**Instruction**
In the records below, rewrite only the part that opens with the line containing "Task: Click the leftmost cyan bunker shield" and closes with the line containing "Click the required", substituting "magenta" for "cyan" and leaving everything else unchanged. Leave the pictures out.

— Start of Given data —

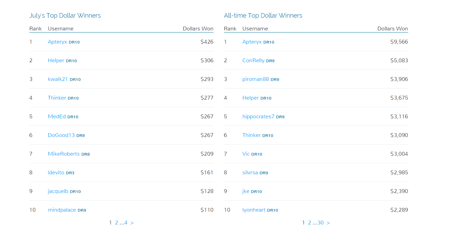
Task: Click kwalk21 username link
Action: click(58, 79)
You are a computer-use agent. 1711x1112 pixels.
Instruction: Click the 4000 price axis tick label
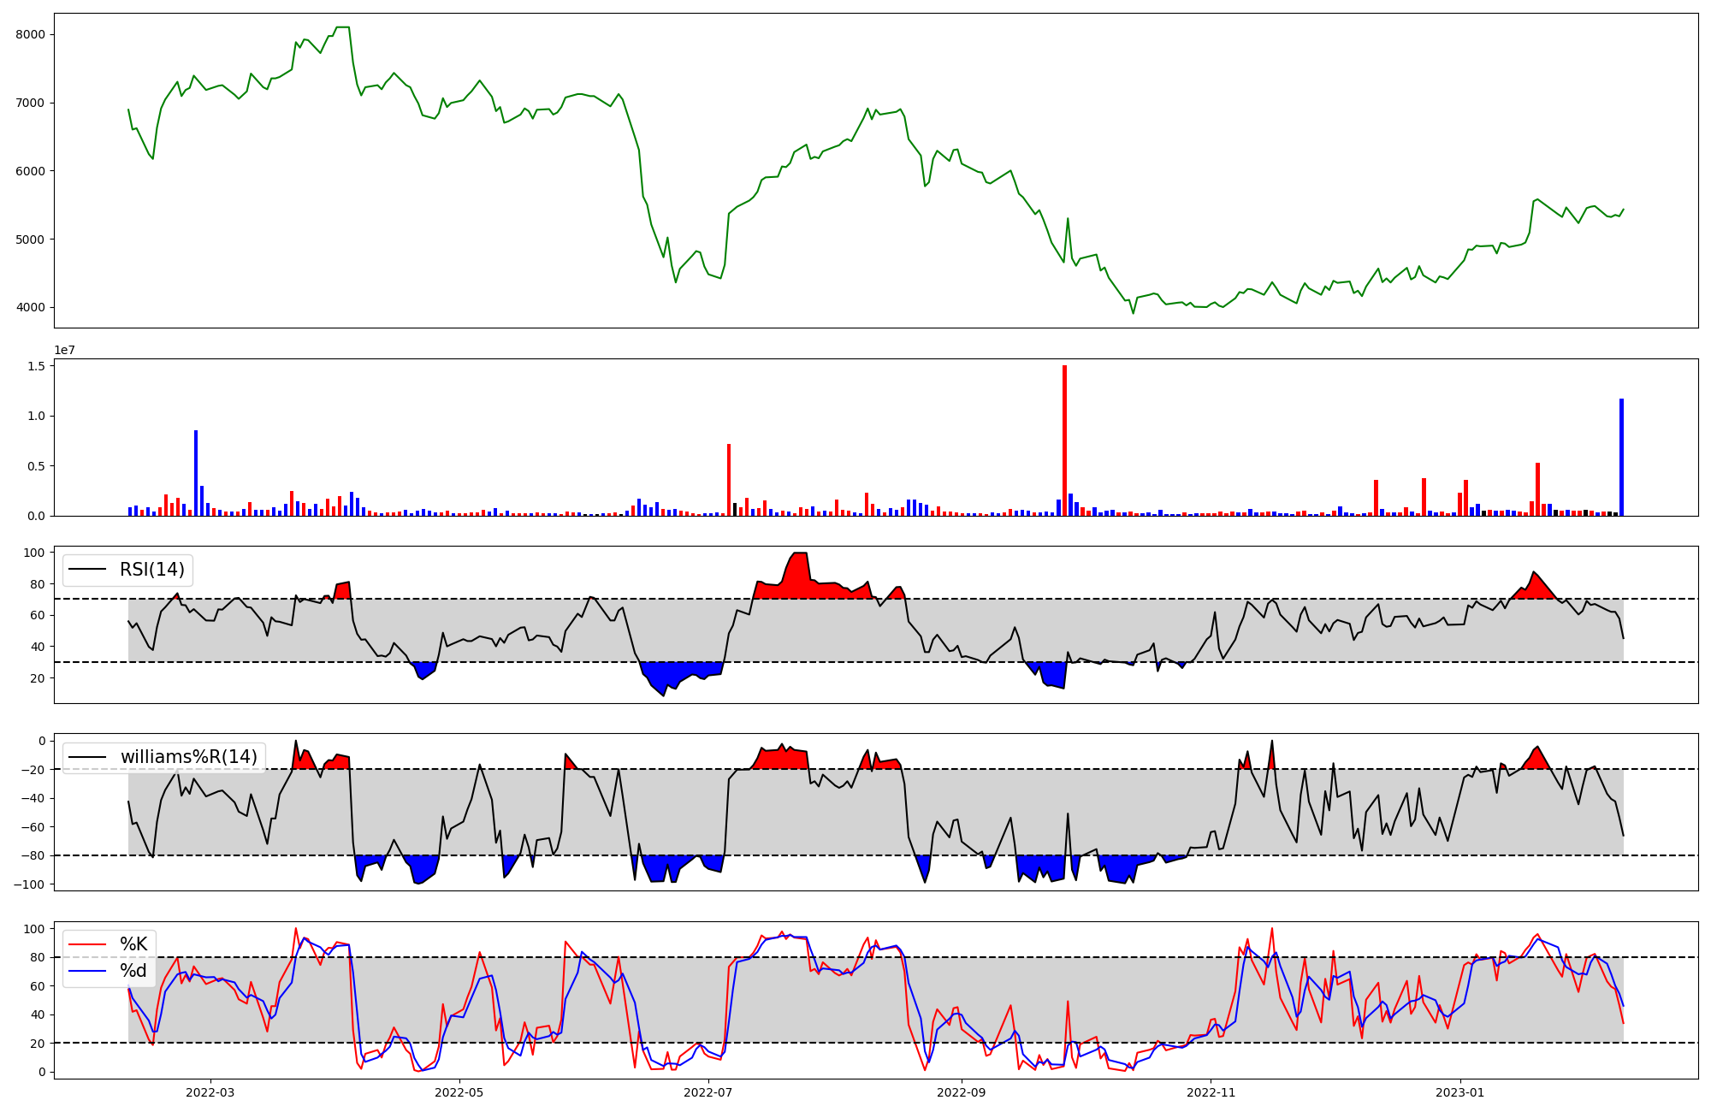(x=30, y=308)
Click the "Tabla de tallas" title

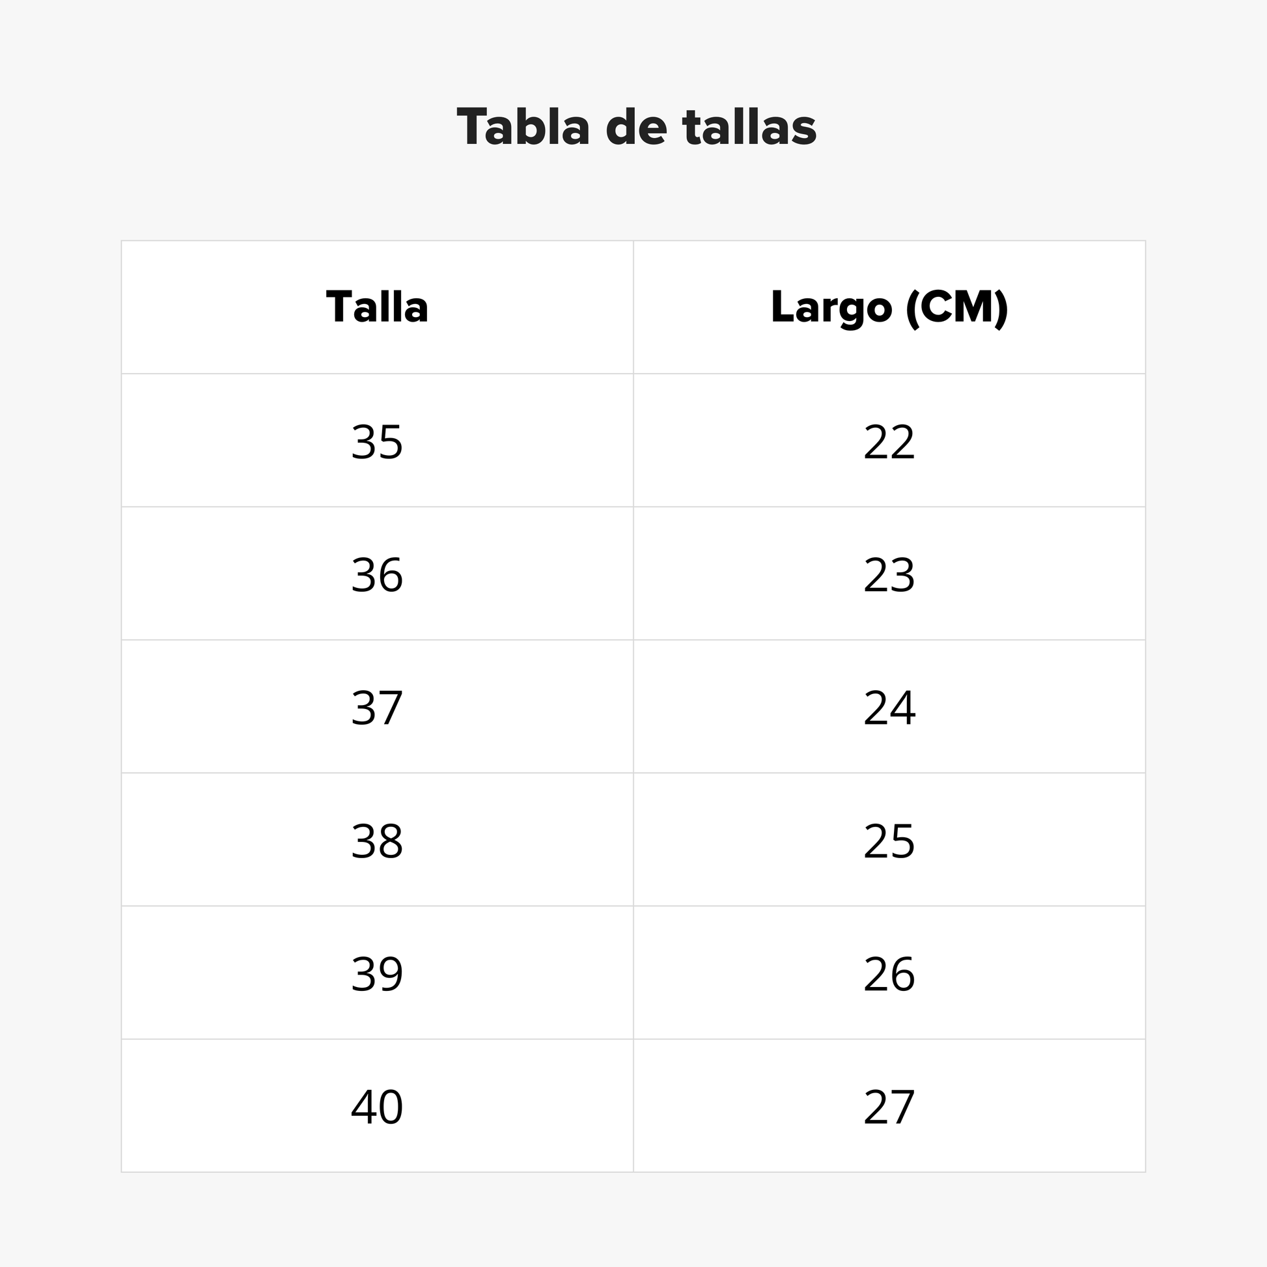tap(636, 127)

— End of Given data —
— Start of Given data —

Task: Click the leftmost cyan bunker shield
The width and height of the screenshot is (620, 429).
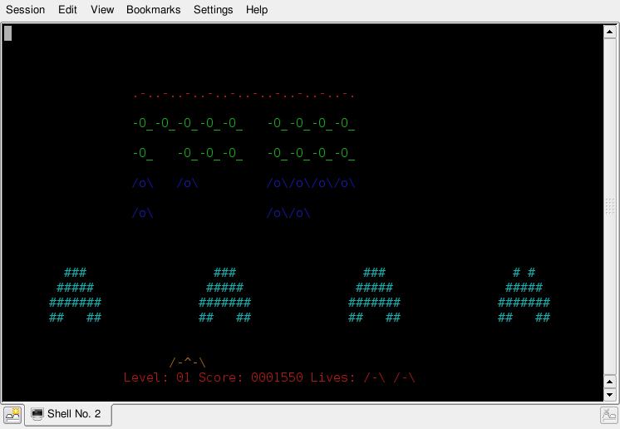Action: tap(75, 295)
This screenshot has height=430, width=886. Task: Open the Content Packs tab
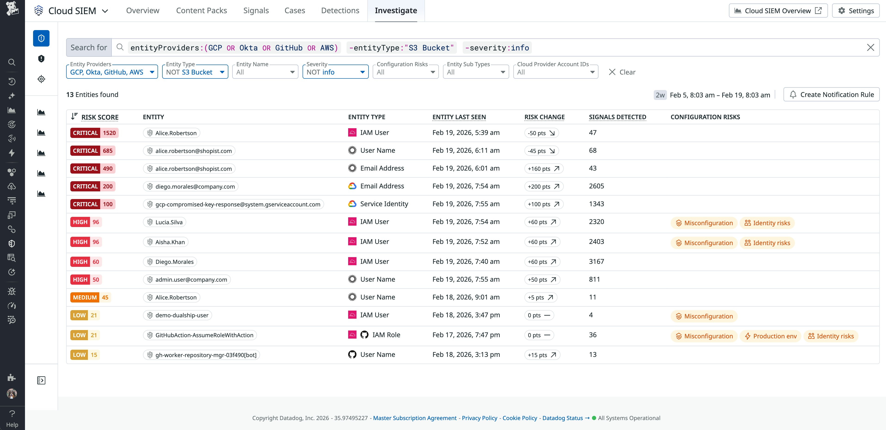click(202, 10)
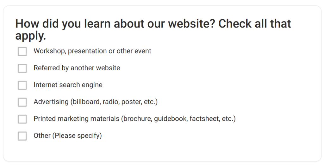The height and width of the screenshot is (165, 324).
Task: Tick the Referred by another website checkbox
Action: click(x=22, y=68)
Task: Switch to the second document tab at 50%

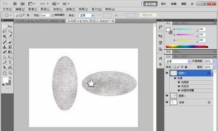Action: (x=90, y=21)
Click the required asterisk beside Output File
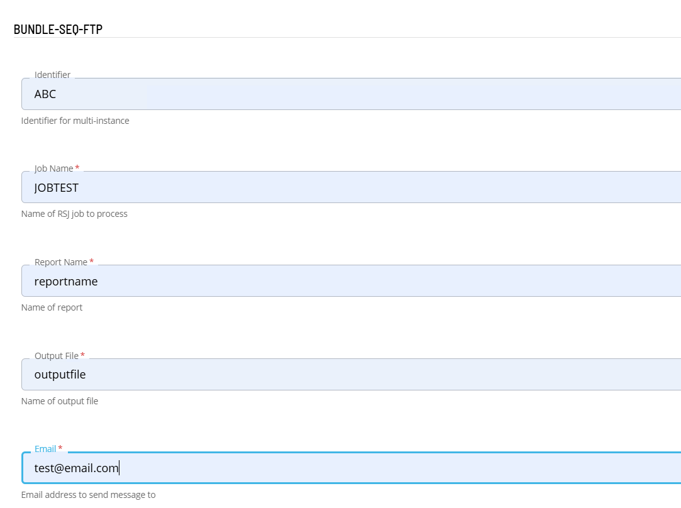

— End of Given data —

**Worked answer**
Task: Click the leftmost magenta bunker shield
The width and height of the screenshot is (620, 429).
Action: tap(75, 295)
This screenshot has height=430, width=886. Task: Open the Content Packs tab
click(202, 10)
The height and width of the screenshot is (165, 324).
Task: Tick the Referred by another website checkbox
Action: click(x=22, y=68)
Task: Switch to the second document tab at 50%

Action: (x=90, y=21)
Click the required asterisk beside Output File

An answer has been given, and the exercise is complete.